> **Record extracts**

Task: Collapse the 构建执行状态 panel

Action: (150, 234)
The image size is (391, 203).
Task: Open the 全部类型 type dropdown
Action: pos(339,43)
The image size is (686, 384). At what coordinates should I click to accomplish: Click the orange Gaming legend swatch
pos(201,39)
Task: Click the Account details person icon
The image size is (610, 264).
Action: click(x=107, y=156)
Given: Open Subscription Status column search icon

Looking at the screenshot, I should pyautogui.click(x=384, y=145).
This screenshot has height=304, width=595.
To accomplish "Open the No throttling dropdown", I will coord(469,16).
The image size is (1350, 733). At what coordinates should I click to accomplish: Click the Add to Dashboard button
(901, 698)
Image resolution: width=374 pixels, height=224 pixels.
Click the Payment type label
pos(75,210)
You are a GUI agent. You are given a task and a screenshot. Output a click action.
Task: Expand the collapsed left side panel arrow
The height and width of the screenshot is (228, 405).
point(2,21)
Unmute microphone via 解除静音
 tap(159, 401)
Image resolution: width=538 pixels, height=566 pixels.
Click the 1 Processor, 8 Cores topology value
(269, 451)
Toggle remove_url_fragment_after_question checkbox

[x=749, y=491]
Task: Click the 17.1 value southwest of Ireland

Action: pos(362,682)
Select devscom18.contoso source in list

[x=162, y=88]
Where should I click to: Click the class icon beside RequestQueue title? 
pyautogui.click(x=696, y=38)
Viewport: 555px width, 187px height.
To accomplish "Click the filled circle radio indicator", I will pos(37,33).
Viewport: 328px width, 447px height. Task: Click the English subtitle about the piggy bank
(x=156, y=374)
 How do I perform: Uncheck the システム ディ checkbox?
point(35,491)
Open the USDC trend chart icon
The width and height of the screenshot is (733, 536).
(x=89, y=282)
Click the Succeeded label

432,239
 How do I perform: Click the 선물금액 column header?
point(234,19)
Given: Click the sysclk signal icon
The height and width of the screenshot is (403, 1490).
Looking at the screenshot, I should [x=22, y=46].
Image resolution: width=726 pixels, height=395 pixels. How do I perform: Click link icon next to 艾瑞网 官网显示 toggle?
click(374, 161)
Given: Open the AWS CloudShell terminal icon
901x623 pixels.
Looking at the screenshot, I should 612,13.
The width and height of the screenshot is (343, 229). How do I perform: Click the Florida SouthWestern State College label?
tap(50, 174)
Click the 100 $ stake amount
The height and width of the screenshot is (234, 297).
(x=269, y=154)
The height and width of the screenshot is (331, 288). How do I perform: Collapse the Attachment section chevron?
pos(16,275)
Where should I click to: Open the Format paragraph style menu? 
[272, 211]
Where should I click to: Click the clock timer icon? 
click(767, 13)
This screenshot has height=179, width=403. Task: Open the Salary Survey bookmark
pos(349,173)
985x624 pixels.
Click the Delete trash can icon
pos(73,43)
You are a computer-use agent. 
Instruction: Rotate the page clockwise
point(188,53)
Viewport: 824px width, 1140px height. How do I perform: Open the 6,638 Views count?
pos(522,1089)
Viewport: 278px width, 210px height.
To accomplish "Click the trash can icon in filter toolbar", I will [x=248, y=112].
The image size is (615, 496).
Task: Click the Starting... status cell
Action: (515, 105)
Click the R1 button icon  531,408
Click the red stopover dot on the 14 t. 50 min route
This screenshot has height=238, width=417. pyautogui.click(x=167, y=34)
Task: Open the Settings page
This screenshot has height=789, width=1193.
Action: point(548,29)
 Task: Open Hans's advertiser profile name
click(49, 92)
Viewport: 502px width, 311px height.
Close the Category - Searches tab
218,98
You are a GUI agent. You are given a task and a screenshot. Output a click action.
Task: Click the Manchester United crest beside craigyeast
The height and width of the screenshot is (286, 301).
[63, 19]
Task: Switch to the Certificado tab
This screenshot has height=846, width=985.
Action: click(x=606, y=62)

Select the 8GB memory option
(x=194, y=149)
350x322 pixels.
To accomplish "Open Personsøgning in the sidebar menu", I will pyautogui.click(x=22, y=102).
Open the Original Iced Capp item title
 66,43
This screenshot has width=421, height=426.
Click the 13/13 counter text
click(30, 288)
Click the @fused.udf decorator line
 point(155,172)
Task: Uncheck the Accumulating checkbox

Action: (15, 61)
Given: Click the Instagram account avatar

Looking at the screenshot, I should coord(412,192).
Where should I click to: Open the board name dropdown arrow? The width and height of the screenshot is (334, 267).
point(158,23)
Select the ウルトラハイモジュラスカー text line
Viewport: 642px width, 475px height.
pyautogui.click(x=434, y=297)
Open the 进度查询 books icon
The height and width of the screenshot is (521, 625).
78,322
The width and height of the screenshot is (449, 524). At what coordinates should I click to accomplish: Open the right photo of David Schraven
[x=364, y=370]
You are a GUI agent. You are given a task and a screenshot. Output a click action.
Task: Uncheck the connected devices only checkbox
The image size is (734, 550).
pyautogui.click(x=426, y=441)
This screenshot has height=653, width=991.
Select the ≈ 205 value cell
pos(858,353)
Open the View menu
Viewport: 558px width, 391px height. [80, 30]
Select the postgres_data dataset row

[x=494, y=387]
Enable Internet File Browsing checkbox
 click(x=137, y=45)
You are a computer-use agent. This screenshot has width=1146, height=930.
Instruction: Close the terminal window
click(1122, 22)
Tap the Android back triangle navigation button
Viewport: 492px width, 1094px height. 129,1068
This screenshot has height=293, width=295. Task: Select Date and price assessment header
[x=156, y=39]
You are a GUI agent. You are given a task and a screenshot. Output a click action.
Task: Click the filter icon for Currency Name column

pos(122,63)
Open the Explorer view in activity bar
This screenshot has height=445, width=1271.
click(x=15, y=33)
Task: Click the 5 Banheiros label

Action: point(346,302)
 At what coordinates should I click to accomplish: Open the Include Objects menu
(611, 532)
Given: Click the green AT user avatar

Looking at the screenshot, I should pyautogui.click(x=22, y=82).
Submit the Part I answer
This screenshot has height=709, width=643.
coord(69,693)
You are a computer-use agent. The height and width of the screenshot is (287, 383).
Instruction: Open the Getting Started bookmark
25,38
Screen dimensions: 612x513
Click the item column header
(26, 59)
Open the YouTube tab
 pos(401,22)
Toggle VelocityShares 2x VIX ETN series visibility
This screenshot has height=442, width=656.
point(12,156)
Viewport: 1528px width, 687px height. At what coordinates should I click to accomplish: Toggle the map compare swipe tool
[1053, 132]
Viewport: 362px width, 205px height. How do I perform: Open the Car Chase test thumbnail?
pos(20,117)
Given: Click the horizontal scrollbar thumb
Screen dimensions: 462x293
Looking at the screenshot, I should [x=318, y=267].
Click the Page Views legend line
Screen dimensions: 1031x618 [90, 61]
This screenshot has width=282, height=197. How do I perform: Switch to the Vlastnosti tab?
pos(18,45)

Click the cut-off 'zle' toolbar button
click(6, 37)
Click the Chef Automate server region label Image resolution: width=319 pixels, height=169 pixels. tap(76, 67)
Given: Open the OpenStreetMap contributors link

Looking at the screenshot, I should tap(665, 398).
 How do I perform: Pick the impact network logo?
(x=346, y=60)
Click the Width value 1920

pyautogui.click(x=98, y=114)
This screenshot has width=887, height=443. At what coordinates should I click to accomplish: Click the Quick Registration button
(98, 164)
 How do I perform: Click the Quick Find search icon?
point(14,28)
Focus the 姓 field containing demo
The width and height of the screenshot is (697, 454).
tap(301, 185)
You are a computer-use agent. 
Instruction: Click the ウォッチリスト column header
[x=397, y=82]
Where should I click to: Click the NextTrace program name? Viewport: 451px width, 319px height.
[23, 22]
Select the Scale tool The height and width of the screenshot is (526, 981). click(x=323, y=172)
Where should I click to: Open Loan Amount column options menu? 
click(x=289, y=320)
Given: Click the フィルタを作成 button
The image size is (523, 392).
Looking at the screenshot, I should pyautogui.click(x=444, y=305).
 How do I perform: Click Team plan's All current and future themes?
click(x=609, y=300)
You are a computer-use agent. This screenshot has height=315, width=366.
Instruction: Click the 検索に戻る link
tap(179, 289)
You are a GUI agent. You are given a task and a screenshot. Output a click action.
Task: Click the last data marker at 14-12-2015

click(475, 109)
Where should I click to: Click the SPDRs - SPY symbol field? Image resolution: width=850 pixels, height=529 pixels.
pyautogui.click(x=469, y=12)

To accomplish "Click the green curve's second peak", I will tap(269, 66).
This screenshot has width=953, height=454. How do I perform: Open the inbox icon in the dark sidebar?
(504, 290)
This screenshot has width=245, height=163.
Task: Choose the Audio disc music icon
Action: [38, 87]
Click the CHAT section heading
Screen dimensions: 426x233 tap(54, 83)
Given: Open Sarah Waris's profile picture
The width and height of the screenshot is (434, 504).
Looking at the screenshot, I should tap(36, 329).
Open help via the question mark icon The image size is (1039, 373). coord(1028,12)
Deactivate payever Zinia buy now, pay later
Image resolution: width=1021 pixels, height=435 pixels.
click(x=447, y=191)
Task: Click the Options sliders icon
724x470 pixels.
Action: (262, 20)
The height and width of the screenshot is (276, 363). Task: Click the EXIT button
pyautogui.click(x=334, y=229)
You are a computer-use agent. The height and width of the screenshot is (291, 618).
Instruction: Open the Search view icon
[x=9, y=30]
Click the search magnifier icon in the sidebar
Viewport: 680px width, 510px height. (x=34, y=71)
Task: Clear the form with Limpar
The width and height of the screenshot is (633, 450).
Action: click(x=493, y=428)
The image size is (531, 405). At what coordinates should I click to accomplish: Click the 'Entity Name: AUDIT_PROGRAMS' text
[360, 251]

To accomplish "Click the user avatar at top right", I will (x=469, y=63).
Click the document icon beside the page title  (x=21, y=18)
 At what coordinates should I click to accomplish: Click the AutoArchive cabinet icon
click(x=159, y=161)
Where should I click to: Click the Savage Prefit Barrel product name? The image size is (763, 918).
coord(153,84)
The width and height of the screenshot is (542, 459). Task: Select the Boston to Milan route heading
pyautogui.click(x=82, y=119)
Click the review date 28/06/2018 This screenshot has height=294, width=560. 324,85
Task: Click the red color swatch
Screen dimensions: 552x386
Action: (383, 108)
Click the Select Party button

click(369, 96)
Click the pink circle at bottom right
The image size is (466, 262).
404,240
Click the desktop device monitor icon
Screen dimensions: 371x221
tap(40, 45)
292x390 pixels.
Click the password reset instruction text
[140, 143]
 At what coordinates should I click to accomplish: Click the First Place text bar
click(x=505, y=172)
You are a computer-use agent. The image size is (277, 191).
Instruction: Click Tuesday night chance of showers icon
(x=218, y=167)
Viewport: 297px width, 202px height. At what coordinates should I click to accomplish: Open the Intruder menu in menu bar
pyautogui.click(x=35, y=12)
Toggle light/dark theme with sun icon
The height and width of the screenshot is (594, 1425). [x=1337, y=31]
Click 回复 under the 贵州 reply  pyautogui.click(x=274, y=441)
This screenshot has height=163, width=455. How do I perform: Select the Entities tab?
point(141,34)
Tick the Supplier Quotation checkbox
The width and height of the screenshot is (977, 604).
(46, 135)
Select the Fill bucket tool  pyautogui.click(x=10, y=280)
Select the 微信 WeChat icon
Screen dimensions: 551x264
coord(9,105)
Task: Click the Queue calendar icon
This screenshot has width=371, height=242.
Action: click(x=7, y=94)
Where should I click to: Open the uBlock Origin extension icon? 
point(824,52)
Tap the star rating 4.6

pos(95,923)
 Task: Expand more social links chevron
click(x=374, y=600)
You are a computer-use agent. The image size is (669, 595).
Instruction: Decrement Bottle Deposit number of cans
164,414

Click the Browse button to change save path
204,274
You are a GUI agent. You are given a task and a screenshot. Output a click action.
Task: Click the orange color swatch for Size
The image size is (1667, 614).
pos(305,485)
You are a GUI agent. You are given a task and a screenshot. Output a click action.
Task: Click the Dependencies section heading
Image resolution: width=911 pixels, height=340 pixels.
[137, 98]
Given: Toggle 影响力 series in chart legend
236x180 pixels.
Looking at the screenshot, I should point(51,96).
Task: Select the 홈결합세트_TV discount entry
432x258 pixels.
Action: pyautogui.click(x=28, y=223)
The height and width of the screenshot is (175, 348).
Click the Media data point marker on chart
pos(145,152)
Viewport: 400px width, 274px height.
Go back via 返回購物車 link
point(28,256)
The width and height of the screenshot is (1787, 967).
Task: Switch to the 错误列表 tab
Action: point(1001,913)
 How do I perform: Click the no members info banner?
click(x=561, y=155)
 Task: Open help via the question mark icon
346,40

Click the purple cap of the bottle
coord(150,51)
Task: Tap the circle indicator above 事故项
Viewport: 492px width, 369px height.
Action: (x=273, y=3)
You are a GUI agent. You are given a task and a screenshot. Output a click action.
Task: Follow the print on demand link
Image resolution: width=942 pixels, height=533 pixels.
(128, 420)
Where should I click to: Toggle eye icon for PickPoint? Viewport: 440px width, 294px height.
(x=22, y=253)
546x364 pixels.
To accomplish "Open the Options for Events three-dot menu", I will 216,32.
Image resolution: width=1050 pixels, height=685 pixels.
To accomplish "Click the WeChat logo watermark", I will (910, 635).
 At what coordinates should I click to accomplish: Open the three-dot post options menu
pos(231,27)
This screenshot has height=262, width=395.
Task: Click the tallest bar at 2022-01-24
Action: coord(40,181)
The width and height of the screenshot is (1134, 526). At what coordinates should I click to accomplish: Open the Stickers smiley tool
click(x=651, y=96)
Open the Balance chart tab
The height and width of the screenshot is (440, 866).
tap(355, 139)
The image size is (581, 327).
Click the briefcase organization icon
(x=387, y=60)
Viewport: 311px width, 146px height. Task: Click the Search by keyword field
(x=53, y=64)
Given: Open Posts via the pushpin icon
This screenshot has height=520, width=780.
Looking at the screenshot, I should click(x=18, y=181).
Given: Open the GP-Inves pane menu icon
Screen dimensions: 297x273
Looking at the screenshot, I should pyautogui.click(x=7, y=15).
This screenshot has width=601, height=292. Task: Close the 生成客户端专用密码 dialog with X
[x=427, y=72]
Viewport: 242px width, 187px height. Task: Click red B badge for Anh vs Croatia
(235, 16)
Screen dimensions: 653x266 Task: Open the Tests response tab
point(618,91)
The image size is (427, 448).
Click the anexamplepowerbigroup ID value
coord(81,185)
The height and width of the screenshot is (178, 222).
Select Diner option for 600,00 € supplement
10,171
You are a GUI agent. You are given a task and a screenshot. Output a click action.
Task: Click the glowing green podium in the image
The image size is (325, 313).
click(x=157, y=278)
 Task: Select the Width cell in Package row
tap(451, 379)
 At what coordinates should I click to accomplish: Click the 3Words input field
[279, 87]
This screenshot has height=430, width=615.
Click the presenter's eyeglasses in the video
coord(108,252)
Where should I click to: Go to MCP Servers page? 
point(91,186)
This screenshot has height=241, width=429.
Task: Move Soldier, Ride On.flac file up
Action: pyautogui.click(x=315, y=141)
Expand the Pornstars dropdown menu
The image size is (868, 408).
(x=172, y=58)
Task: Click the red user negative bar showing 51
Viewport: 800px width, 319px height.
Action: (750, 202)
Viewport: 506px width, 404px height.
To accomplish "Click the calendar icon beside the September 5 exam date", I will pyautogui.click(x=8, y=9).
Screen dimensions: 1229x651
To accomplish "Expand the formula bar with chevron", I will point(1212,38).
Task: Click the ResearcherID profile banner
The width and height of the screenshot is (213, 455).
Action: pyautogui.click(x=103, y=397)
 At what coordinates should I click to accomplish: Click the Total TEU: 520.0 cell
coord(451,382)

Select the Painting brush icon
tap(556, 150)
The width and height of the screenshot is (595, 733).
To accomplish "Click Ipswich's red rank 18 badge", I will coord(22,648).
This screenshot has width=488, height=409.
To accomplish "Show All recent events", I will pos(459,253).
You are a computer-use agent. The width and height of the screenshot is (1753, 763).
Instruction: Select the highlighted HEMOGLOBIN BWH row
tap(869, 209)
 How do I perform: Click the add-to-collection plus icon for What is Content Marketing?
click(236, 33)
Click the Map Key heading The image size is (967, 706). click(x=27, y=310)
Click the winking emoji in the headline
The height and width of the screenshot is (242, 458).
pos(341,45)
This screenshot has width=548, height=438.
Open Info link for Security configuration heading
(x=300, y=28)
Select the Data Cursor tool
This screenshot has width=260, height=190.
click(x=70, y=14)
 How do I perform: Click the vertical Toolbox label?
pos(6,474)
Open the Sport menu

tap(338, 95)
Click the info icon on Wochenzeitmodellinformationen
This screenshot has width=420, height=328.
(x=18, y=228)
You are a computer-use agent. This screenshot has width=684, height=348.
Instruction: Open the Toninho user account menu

> **Your goal**
Your answer must be a copy of every line in the data above that holds the string "computer".

> **Exercise output**
You are a computer-use agent. 
You are a computer-use agent. This screenshot has width=1146, height=930.
You are a computer-use agent. The height and width of the screenshot is (287, 383).
You are a computer-use agent. 
You are a computer-use agent. This screenshot has height=315, width=366.
You are a computer-use agent. The height and width of the screenshot is (291, 618).
You are a computer-use agent. The image size is (277, 191).
You are a computer-use agent. The image size is (669, 595).
You are a computer-use agent. The width and height of the screenshot is (1753, 763).
You are a computer-use agent. This screenshot has width=684, height=348.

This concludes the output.